Gradient Descent: The Workhorse of Machine Learning Optimization

Calculus & Optimization Series 6 / 18

The Optimization Problem

Training a machine learning model means finding parameters $\boldsymbol{\theta}$ that minimize a loss function:

\boldsymbol{\theta}^* = \arg\min_{\boldsymbol{\theta}} \mathcal{L}(\boldsymbol{\theta})

For linear regression, we can solve this analytically (normal equations). For neural networks, the loss is a complicated nonlinear function of millions of parameters — no closed-form solution exists. We need an iterative algorithm.

Gradient descent is that algorithm. It uses the first-order Taylor approximation to make a small improvement at each step, and repeats until convergence.

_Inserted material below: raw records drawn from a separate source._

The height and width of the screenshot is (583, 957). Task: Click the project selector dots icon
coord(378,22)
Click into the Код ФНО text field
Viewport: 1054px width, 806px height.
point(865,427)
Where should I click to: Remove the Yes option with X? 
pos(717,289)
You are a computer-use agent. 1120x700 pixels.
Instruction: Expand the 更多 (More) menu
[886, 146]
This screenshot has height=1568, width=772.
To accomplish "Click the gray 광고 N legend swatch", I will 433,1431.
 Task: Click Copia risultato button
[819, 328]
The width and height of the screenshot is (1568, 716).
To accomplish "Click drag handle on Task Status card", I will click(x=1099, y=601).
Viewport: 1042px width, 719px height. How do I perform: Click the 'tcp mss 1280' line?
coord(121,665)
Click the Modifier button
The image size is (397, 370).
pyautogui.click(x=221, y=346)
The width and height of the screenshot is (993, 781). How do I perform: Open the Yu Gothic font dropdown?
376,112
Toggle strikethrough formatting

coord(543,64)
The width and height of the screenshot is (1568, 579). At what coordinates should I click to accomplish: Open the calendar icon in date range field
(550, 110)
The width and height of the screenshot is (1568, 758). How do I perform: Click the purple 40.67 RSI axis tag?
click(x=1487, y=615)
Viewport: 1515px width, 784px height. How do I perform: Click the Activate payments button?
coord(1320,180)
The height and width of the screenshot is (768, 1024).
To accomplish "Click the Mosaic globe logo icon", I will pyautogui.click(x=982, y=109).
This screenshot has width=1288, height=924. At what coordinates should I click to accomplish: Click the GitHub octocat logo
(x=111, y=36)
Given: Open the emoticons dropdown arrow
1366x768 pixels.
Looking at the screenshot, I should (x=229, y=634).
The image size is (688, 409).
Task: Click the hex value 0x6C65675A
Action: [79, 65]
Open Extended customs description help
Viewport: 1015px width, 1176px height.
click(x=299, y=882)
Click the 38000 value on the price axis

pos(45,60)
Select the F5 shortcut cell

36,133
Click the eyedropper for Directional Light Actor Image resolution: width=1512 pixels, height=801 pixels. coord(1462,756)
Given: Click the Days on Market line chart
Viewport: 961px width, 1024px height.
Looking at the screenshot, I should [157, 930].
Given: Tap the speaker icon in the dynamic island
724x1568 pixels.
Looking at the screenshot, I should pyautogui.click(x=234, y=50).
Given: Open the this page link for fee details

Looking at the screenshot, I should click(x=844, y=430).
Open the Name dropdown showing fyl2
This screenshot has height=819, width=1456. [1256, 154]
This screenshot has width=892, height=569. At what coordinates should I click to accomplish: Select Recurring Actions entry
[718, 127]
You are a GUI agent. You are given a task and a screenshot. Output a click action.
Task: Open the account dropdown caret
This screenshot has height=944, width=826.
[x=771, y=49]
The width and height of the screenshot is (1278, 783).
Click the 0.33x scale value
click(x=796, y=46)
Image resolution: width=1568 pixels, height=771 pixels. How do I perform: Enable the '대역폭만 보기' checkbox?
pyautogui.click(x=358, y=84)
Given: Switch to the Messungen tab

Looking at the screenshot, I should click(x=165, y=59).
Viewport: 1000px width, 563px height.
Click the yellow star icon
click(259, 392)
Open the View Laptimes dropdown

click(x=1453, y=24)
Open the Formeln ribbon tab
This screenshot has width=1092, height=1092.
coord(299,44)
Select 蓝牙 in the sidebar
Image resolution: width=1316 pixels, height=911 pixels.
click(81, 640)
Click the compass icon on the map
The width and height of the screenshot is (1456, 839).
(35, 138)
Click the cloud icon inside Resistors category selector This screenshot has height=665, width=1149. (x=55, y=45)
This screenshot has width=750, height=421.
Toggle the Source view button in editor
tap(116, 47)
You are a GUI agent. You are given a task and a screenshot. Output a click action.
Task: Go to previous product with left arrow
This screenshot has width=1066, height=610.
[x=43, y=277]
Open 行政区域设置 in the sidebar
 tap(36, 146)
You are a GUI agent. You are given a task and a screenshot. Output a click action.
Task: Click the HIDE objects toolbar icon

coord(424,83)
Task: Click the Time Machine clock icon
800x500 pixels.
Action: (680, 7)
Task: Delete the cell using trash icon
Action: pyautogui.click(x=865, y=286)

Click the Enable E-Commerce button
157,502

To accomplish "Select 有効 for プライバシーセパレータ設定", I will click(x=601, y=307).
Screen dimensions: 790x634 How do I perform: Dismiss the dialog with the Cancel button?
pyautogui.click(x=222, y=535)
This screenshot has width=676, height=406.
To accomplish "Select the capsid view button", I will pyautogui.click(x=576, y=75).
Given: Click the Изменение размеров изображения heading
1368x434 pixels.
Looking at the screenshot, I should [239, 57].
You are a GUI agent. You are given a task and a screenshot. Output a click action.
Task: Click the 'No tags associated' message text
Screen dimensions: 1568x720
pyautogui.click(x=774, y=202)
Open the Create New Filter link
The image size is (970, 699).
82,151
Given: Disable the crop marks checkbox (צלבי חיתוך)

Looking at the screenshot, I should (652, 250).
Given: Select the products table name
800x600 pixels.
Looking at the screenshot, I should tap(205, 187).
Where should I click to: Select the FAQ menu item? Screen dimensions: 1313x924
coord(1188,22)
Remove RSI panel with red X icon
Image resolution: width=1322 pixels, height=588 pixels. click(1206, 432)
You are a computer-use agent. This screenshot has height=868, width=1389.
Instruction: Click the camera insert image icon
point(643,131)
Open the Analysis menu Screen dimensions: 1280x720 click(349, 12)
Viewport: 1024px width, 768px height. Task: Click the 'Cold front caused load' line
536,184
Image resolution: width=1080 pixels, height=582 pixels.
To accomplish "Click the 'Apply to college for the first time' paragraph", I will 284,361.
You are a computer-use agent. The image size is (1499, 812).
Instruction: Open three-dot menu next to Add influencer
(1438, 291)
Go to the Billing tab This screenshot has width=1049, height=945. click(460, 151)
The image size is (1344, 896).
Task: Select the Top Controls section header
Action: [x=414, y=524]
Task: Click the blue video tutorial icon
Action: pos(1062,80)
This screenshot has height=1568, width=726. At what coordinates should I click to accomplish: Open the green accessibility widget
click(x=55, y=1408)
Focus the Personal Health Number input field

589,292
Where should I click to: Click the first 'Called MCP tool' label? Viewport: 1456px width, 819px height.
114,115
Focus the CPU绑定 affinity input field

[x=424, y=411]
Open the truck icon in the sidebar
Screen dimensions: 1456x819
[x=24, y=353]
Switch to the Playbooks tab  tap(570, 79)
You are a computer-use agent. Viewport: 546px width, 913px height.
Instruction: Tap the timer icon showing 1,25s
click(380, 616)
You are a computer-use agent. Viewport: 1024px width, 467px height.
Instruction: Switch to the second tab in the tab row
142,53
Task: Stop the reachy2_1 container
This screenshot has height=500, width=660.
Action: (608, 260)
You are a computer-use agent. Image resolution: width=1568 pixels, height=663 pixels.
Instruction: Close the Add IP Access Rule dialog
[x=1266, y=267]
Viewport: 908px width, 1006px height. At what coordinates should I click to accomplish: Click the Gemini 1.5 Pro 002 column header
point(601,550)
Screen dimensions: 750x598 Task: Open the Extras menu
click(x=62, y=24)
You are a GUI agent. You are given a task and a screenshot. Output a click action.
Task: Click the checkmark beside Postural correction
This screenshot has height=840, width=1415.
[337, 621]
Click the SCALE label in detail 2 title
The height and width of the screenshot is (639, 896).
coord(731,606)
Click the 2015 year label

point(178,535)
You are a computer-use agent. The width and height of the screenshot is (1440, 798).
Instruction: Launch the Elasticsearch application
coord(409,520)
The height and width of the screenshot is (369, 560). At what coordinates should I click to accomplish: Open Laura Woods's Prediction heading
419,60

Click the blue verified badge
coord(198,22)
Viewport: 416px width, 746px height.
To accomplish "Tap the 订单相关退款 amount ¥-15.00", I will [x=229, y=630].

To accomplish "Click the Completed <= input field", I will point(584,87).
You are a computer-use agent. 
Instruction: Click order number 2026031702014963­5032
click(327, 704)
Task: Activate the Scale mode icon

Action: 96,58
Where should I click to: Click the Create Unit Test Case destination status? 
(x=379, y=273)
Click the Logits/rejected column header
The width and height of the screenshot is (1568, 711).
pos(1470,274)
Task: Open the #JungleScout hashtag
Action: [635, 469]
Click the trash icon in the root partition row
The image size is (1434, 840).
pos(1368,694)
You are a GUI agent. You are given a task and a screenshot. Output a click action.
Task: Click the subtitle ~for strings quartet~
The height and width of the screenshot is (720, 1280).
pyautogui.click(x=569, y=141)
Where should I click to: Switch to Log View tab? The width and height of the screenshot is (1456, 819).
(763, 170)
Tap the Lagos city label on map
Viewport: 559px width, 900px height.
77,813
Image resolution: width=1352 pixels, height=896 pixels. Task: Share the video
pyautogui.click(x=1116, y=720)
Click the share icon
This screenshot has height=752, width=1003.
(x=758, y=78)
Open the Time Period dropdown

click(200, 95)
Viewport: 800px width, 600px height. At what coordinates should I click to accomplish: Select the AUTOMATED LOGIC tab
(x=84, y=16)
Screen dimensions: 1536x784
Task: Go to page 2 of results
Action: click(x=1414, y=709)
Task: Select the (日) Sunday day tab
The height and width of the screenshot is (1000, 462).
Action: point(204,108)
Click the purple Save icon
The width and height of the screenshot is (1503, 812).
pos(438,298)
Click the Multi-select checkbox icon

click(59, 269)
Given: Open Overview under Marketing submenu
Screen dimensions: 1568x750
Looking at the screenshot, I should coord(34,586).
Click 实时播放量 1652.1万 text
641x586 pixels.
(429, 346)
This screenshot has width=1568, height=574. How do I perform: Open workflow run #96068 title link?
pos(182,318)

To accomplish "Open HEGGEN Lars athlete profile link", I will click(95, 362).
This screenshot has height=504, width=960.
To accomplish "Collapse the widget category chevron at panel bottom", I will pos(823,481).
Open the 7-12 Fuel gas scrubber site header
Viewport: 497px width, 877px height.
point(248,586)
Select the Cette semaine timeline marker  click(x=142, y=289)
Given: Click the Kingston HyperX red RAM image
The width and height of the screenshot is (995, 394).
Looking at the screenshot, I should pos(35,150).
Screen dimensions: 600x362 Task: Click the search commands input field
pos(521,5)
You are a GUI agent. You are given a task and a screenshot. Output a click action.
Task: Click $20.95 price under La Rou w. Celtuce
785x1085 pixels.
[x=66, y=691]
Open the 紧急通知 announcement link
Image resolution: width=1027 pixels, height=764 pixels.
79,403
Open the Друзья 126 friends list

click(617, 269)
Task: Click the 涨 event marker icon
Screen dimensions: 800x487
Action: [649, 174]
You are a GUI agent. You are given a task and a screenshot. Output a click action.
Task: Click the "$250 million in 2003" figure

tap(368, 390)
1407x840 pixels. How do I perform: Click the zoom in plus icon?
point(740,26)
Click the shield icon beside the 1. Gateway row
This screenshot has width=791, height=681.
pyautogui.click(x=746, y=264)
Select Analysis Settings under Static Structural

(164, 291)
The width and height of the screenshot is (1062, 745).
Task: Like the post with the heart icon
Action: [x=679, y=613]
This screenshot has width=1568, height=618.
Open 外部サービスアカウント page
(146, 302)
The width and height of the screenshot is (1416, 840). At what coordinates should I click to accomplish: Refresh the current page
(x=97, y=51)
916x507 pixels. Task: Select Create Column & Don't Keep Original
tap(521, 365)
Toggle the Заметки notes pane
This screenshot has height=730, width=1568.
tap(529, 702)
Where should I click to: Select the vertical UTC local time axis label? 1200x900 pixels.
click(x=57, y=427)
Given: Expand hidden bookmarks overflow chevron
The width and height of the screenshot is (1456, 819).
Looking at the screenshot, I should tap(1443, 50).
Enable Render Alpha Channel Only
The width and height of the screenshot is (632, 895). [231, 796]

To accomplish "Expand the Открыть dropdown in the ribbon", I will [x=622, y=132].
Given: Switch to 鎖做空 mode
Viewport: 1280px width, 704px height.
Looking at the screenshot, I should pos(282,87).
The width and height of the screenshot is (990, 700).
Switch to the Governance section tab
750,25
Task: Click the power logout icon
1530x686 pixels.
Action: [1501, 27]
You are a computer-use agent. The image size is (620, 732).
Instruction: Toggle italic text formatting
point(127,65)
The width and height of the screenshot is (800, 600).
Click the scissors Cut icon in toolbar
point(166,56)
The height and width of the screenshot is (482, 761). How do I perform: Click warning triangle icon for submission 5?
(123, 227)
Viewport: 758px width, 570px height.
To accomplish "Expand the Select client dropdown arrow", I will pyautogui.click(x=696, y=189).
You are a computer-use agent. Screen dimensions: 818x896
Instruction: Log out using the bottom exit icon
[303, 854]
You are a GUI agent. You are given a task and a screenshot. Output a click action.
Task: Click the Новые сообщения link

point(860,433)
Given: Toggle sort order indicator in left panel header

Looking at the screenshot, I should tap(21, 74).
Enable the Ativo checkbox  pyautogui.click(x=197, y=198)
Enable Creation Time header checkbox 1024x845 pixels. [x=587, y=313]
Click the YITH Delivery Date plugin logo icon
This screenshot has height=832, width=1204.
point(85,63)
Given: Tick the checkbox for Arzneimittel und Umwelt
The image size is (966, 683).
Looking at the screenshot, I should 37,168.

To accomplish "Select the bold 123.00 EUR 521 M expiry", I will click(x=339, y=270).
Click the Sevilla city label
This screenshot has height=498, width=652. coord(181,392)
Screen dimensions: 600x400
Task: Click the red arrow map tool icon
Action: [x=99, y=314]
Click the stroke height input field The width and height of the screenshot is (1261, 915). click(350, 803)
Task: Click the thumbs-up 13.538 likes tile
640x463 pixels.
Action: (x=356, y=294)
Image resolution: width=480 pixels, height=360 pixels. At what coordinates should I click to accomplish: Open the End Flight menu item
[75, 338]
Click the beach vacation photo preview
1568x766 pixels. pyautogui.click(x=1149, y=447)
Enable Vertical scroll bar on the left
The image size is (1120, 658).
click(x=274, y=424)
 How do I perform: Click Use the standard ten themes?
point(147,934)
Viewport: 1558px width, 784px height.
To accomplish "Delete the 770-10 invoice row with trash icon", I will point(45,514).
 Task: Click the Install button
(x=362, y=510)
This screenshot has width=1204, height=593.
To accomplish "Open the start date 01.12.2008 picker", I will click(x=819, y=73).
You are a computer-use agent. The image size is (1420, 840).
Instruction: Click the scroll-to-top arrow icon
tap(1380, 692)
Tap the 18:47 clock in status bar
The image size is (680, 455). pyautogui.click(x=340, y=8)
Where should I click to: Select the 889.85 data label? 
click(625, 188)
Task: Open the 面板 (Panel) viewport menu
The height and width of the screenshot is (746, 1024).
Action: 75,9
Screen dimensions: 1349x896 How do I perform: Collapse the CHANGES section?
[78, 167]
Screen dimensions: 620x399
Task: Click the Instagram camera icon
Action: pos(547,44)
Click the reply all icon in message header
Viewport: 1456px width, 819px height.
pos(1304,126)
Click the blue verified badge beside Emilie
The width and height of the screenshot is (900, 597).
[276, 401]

The Gradient Descent Algorithm

The update rule is remarkably simple:

\boldsymbol{\theta}_{t+1} = \boldsymbol{\theta}_t - \alpha \nabla_{\boldsymbol{\theta}} \mathcal{L}(\boldsymbol{\theta}_t)

where $\alpha > 0$ is the learning rate (step size) and $\nabla_{\boldsymbol{\theta}} \mathcal{L}$ is the gradient of the loss.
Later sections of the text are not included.